- Location: Minnesota River in Minnesota at Savage and Mankato;
- Date: December 7, 1962

Cause
- Casualties: 2,735-10,000 ducks; 177 muskrats; 26 beaver; Uncounted amount of turtles, songbirds, and fish;
- Operator: Richards Oil Plant; Honeymead Products Company;

Spill characteristics
- Volume: 4.5 million gallons of mixed oil; 3.5 million gallons of crude soybean oil and salad oil; 1 million gallons of petroleum;

= Mississippi River oil spill (1962–63) =

Oil spill in Minnesota

From 1962 to 1963, oil processing plants in Minnesota spilled oil that reached the Mississippi River, causing a major environmental disaster. 3.5 million gallons of crude soybean oil and processed salad oil from the Honeymead Mankato soybean oil processing plant and petroleum from the Richards Oil Plant in Savage spilled into the Blue Earth River and other nearby waterways, eventually diverting into the Mississippi River. It is sometimes referred to as the Richards and Honeymead spills of 1962–63. As of 2002 it was considered the most damaging oil spill in state history.

Mass wildlife deaths and habitat destruction followed the spill. Public outrage about the widespread environmental devastation and inadequate government response to the disaster led to state legislation to protect Minnesota waterways, and eventually the establishment of the Minnesota Pollution Control Agency four years later. Previously no state agency existed to set or enforce rules to preempt environmental disasters and water contamination.

== History ==

In 1962 and 1963, industrial accidents spilled 3.5 million gallons of oil into the Mississippi and Minnesota Rivers. The oil covered the Mississippi River from St. Paul to Lake Pepin, creating an ecological disaster and a demand to control water pollution.

On December 7, 1962, workers at the Richards Oil Plant in Savage forgot to open steam lines that heated oil pipes at the plant. On December 8, these pipes burst in low temperatures. They spilled one million gallons of petroleum into the Minnesota River. By January 24, 1963, the Department of Health traced downstream oil back to Richards Oil. Employees claimed only a small leak had occurred. The Department of Health requested that Richards Oil clean up the oil but could only take action if there was a public health emergency. Richards continued to drain oil until March.

*PROBLEMS TO SOLVE*
**A.** Answer these questions from the oil spill text:
(i) Which state agency was eventually established after the disaster?
(ii) On what date did the pipes at the Richards Oil Plant burst?
(iii) Over what stretch of the Mississippi River did the oil spread?
**B.** Continue the oil spill text from the point where it stops.
The listing that comes next is separate material from the oil spill text.

*DATA SHOWN*
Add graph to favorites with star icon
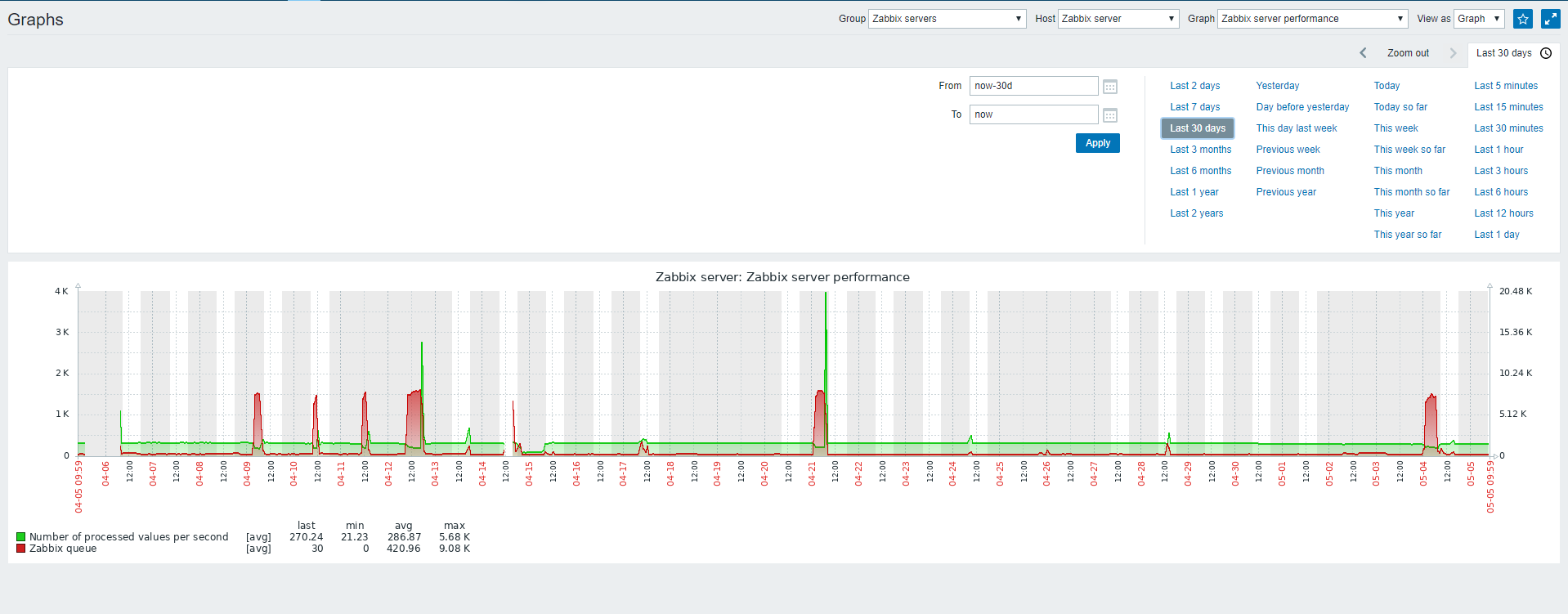The image size is (1568, 614). point(1522,19)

*FINAL RESULTS*
**A.**
(i) The Minnesota Pollution Control Agency.
(ii) December 8.
(iii) From St. Paul to Lake Pepin.

**B.**
On January 23, 1963, a storage tank collapsed at Honeymead Products Company. The accident violently spilled 3.5 million gallons of soybean oil into downtown Mankato. The company recovered some of the oil, but citizens drained 2.5 million gallons of it into nearby rivers.

In March, the ice on the Minnesota and Mississippi Rivers thawed, depositing oil between St. Paul and Lake Pepin. The Twin Cities dumped industrial waste into this area of the river and the oil was unnoticed. This changed on March 28, 1963. Residents noticed oil-covered ducks struggling in the Mississippi River. Ice on Lake Pepin had dammed floating oil, creating a dangerous slick that coincided with the annual migration of waterfowl.

=== Response ===

Citizens began rescuing and cleaning ducks but were overwhelmed by the number of birds affected. Pine Bend resident George Serbesku brought oil-covered birds to the capitol to ask for assistance. On March 30, 1963, U.S. Fish and Wildlife Management sent officers to rescue waterfowl. On March 31, 172 dead ducks were identified and 300 more were rescued for cleaning. As oil entered nesting areas, Governor Karl Rolvaag declared a state of emergency on April 3. No state organization existed to respond so two units of the Minnesota National Guard were activated.

Public Health Services determined that birds could not see the colorless soybean oil. Exposed birds suffocated or had damaged feathers. This left them unable to move and vulnerable to hypothermia. Birds rescued for cleaning had only a ten percent survival rate. On April 6, the National Guard told Governor Rolvaag that they were struggling to remove oil from the Mississippi. Instead, the rescue effort began diverting oil from the marshes ducks nested in.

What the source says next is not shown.